──────── Veriler ────────
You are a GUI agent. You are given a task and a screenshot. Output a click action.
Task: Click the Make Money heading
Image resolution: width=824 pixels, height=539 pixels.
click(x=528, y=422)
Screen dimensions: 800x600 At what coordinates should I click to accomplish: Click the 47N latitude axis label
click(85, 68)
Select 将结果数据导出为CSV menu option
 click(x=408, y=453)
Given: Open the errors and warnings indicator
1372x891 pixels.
────────
──────── Veriler ────────
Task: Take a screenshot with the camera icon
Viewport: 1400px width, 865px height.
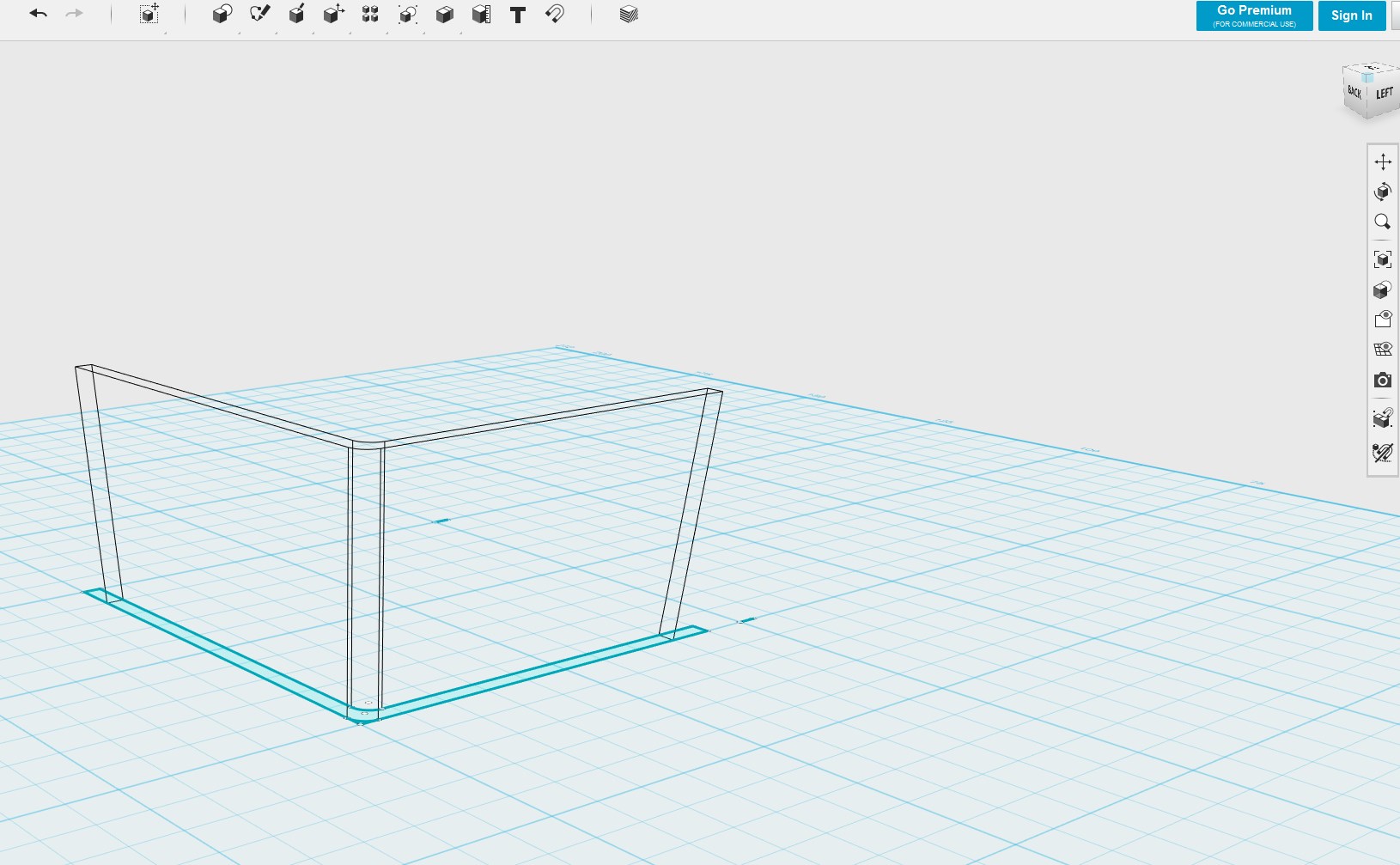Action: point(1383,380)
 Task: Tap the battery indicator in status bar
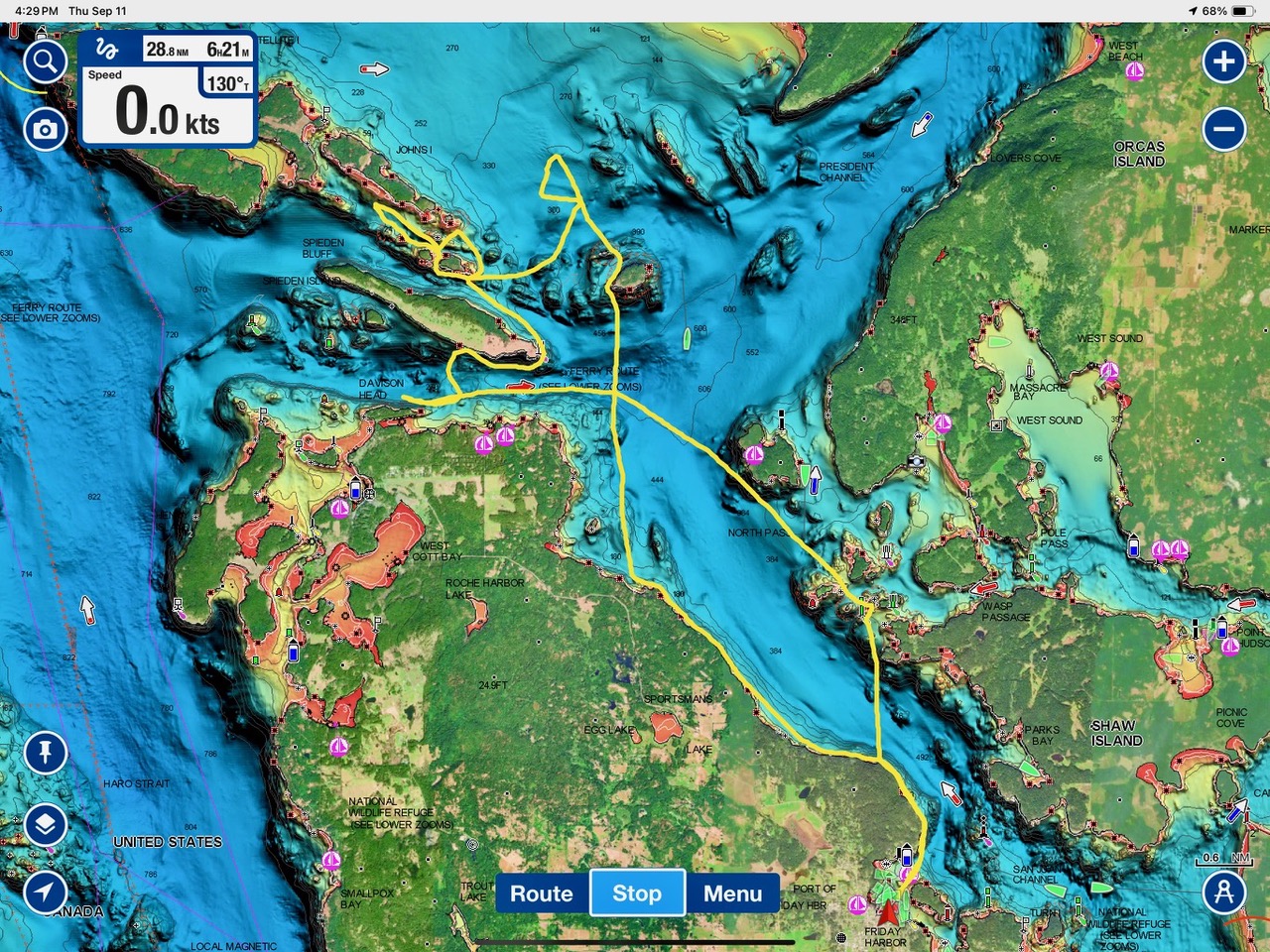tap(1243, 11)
────────
**Görev:** Listede "Select 将结果数据导出为CSV menu option" içeren satırdan başlayıp "1372x891 pixels." içeren satırda biten satırları, iki uç da dahil, her satır bir dize olacak biçimde JSON listesine dönüştürün; boş satırları atlayın.

**Çözüm:**
[
  "Select 将结果数据导出为CSV menu option",
  " click(x=408, y=453)",
  "Given: Open the errors and warnings indicator",
  "1372x891 pixels."
]